Wegen der weiteren Einzelheiten wird auf die Gerichts- und Behördenakten Bezug genommen.
II.
Der zulässige Antrag ist begründet. Daher war die aufschiebende Wirkung der Klage gegen den Bescheid des Bundesamtes vom 27. April 2017 anzuordnen.
Gemäß § 80 Abs. 5 VwGO i.V.m. §§ 71a Abs. 4, 36 Abs. 4 Satz 1 AsylG kann das Gericht die aufschiebende Wirkung der Klage gegen die im angefochtenen Bescheid vom 27. April 2017 erteilte Ausreiseaufforderung und Abschiebungsandrohung anordnen.
Das Gericht ordnet die aufschiebende Wirkung der Klage an, wenn ernstliche Zweifel an der Rechtmäßigkeit des angegriffenen Verwaltungsaktes bestehen. Diese Voraussetzungen sind nach Auffassung des Gerichts im vorliegenden Verfahren gegeben. Angesichts der Auskunftslage für das Abschiebungszielland Georgien zur Lage der sexuellen Minderheiten und in Verbindung mit der Entscheidung des Europäischen Gerichtshofs für Menschenrechte in Sachen Identoba gegen Georgien bestehen ernstliche Zweifel daran, ob im vorliegenden Fall nicht vielmehr ein Abschiebungshindernis nach § 60 Abs. 5 AufenthG festzustellen gewesen wäre.
________________________________________
Arbeitsauftrag 1:
Beantworten Sie die folgenden Fragen zum Text:
(a) Von welchem Tag stammt der Bescheid des Bundesamtes?
(b) Unter welcher Voraussetzung ordnet das Gericht die aufschiebende Wirkung der Klage an?
(c) Welches Land wird als Abschiebungszielland genannt?
Arbeitsauftrag 2: Schreiben Sie aus dem Text wortgetreu ab, was mit den Wörtern „Gemäß § 80 Abs.“ beginnt und nach den Wörtern „und Abschiebungsandrohung anordnen.“ endet.
________________________________________
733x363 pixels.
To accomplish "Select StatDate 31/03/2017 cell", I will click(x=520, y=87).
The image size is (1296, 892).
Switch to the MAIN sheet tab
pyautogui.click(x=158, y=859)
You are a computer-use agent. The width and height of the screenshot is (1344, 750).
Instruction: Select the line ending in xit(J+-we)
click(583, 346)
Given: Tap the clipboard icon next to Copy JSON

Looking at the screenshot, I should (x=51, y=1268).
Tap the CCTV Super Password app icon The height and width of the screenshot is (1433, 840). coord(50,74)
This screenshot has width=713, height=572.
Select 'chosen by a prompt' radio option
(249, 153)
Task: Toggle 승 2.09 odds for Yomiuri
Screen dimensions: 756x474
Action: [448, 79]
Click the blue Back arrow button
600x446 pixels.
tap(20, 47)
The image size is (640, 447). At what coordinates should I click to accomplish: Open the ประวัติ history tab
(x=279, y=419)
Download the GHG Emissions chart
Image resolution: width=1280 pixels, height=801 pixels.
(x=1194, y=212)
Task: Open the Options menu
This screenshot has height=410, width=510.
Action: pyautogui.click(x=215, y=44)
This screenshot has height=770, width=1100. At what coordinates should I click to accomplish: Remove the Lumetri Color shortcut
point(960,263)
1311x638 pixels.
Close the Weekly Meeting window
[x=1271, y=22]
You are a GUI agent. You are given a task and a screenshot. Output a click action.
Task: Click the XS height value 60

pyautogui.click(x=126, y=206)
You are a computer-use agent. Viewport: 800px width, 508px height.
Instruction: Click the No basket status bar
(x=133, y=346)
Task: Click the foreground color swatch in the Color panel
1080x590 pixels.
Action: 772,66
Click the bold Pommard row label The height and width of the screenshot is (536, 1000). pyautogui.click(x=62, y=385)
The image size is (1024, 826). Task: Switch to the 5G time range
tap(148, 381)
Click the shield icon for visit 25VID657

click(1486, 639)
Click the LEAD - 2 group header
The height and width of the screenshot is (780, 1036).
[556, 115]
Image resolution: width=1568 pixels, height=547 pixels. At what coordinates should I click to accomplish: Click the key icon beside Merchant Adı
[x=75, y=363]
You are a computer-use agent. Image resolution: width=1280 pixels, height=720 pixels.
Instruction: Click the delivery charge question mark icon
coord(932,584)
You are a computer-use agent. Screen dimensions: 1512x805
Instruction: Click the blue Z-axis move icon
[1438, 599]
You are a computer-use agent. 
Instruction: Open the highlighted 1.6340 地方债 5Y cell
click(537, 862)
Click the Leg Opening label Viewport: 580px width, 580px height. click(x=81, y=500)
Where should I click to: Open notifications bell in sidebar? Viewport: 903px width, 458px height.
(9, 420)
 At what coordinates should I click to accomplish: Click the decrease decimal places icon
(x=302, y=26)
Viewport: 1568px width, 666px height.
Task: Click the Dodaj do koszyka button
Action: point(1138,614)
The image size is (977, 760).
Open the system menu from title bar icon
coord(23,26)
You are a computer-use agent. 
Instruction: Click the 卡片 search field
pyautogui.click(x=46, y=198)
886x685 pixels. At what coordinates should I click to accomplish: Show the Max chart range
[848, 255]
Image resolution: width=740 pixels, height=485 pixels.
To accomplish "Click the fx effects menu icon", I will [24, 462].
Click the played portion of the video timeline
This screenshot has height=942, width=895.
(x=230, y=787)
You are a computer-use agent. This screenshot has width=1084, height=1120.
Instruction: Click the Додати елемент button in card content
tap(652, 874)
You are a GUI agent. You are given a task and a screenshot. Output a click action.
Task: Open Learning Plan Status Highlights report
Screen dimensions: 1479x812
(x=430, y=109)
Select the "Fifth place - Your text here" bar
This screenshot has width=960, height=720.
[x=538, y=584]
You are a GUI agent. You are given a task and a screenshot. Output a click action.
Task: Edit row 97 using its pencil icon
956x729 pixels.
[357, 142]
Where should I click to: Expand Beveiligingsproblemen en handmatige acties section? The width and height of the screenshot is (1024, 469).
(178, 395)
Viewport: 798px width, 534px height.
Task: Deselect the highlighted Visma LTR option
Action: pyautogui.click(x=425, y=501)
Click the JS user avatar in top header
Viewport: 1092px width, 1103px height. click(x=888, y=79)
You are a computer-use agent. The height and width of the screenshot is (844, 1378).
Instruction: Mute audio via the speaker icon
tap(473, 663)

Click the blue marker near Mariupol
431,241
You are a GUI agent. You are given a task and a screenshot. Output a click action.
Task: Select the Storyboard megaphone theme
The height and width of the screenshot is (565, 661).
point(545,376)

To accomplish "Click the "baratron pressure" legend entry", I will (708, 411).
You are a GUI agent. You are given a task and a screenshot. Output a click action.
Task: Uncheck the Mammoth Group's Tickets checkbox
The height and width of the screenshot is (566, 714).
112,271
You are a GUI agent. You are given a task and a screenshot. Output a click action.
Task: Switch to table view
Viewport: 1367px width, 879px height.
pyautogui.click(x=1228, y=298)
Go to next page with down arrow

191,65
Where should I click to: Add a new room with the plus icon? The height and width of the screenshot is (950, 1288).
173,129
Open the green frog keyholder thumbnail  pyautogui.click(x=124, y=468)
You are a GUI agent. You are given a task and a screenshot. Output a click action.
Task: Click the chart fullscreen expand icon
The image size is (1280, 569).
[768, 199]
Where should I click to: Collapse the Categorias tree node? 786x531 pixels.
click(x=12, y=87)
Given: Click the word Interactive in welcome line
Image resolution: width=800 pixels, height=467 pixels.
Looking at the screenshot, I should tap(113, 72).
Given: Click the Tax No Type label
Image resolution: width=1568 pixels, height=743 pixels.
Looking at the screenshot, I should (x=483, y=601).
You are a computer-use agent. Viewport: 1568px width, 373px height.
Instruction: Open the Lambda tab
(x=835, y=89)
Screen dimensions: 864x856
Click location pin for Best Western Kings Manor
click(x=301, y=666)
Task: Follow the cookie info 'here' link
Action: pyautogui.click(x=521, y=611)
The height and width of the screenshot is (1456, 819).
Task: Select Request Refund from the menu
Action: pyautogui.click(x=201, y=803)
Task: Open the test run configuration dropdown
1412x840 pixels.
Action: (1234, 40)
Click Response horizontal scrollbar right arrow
________________________________________
Schriftliche Antwort 1:
(a) Vom 27. April 2017.
(b) Wenn ernstliche Zweifel an der Rechtmäßigkeit des angegriffenen Verwaltungsaktes bestehen.
(c) Georgien.

Schriftliche Antwort 2:
Gemäß § 80 Abs. 5 VwGO i.V.m. §§ 71a Abs. 4, 36 Abs. 4 Satz 1 AsylG kann das Gericht die aufschiebende Wirkung der Klage gegen die im angefochtenen Bescheid vom 27. April 2017 erteilte Ausreiseaufforderung und Abschiebungsandrohung anordnen.